According to a hand-written sign, visitors arriving too late or briefly vacating their seats had to wait outside the door (Figure 1). With more than 4000 visitors at the 25th Chaos Communication, the record attendance forced organizers to cancel sales of multiple-day tickets on day two.
Between the Scenes
Some 260 helpers – Chaos Angels – supported the organizers, as did various teams of volunteers, including the Network Operation Center (NOC), the Chaos CERT network police, the POC switchboard, and the video crew. A delegation of 11 helpers arrived from the Forschungsgemeinschaft elektronischer Medien (Research Community Electronic Media – FeM), a society connected with the Technical University of Ilmenau and also responsible for streaming the 100 or so talks on the network and recording about 130 hours of video . Considering the care that volunteers put into this event each year, it stands to reason that the atmosphere on all three floors of the building on Berlin's Alexander Square is friendly (Figure 2).
Typically, anybody who has anything to show just sets up a stall in the hack center at Chaos Communication Congress and explains their work. Mitch Altman, who held a workshop in a separate room to demonstrate his TV-B-Gone TV sabotage device, invited attendees to join in a tinkering session between the lecture theaters, giving guests a decidedly non-rocket science explanation of what all the diodes and wire cutters were for.
Networking Hacker Biotopes
As part of a worldwide movement to help create more local and permanent meeting places for technology enthusiasts and creative souls, panel speakers appealed for more hacker spaces (see Figure 3). The online platform at Hackerspaces.org welcomes contributions. Berlin's C-Base, a mixture of a hacker meeting point and an underground club , and Vienna's Metalab are regarded as archetypal hacker spaces.

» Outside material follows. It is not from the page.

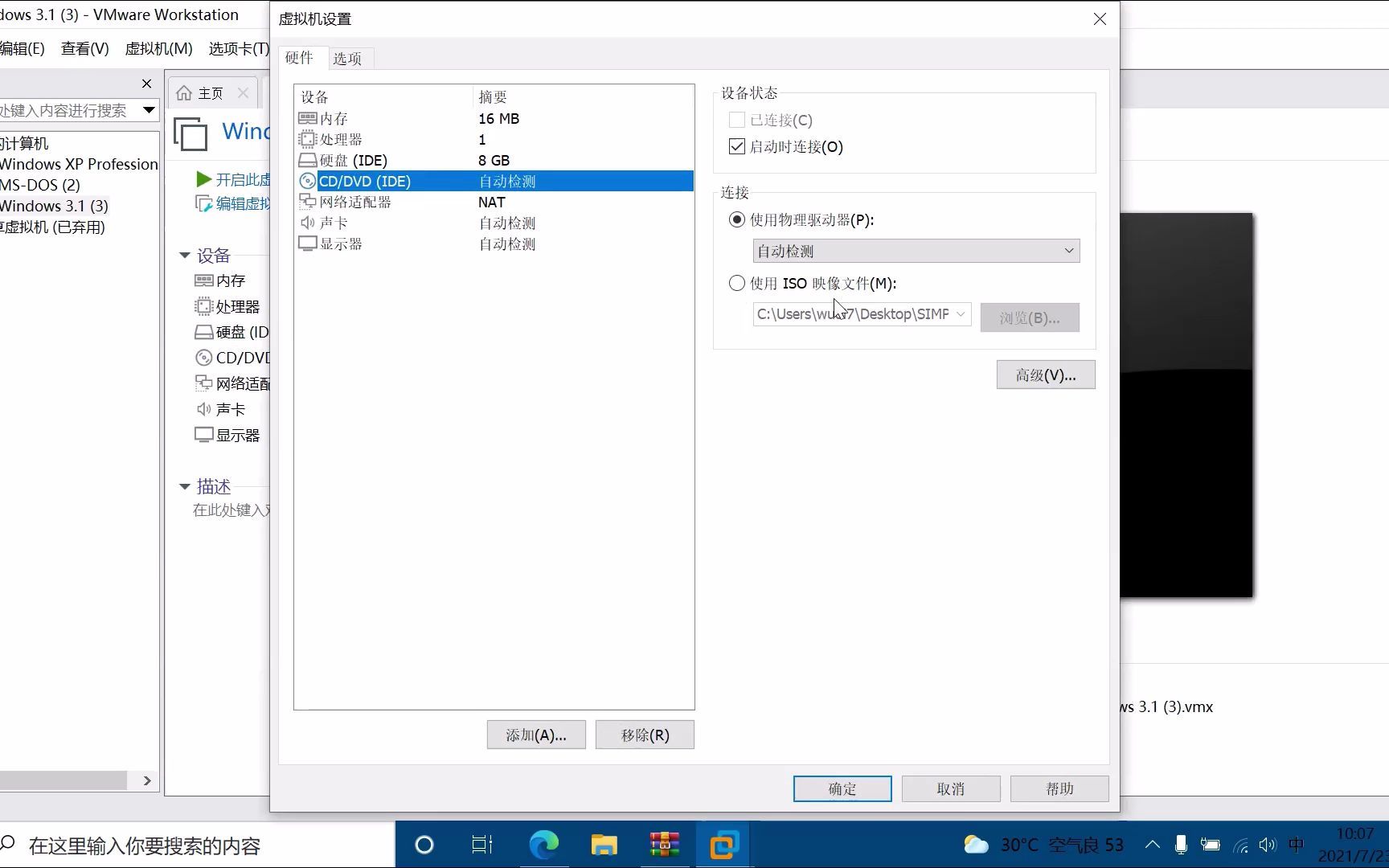Collapse the 描述 section

185,486
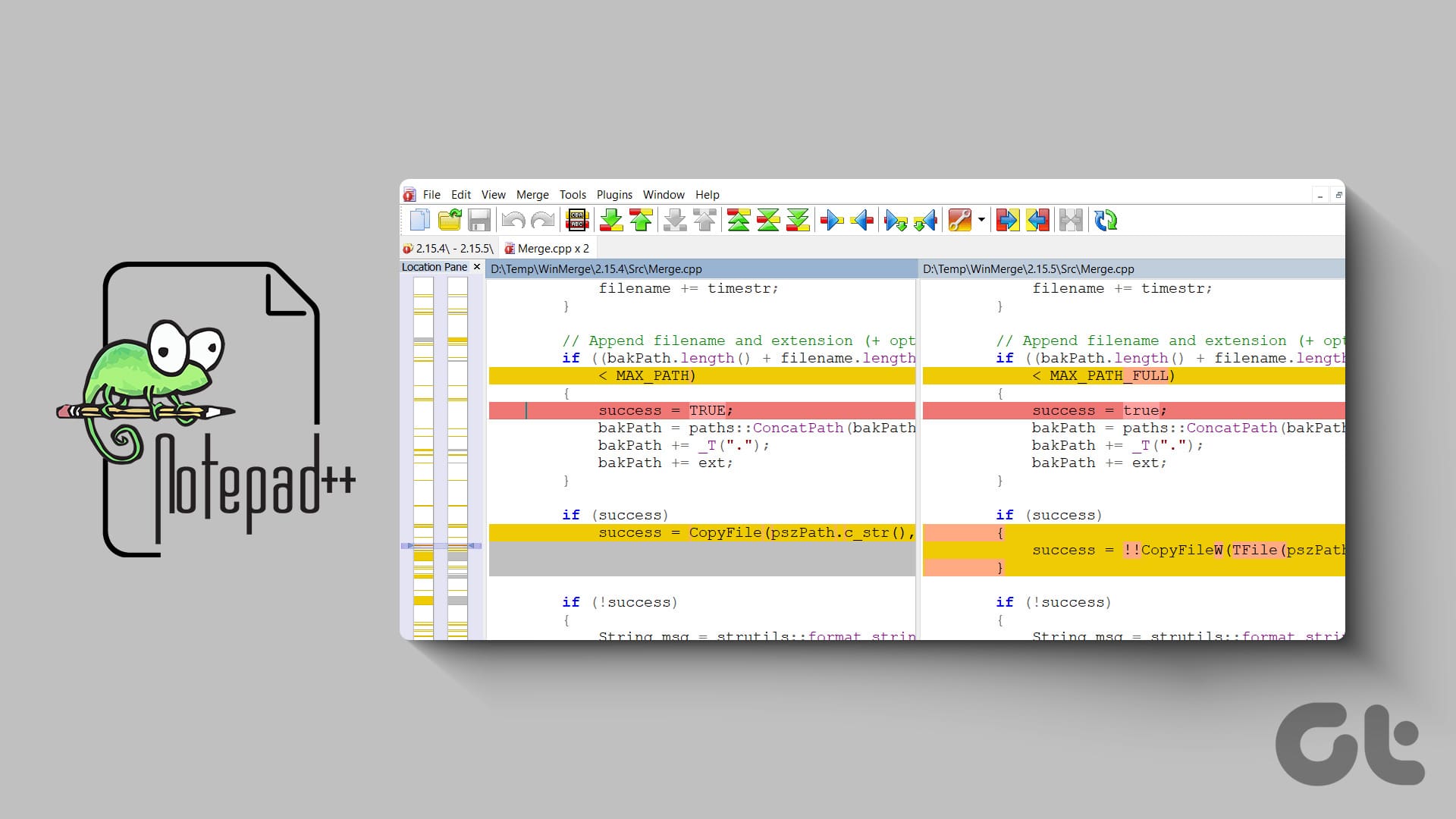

A couple of years ago, these spaces inspired Nick Farr to export the idea to other continents. Two CCC talks followed, and it became apparent that the U.S. did not have open meeting points for creative computing fans at the time. Finally, Farr founded Hac DC in Washington. Jacob Applebaum, also a member of the panel, reported on similar activities in San Francisco, in the form of the Noisebridge Initiative.
Monitoring Network Traffic
Other tinkerers again found grateful takers at the congress. Xavier Carcelle, a telecommunications engineer and CTO with French start-up OpenPattern , talked about Powerline Communications (PLC), which is a network technology that uses sockets and power lines for OSI layers 1 and 2. Although PLC hardware already exists (Figure 4), French hackers wanted a free platform. OpenPattern, which is a hybrid somewhere between a project and a corporation, is working on its own design based on an FPGA chip.
Carcelle and his colleagues Florian Fanelli showed their Faifa software  at the congress. The software gives users the ability to debug and monitor modulated control frames, for example, on PLC connections. The French developers have released the tool, along with their hardware design and control software under the GPLv2. They hope to establish a developer community that will create a software stack for the MAC layer. "The feedback has been positive since we published the code at the congress," says Xavier Carcelle.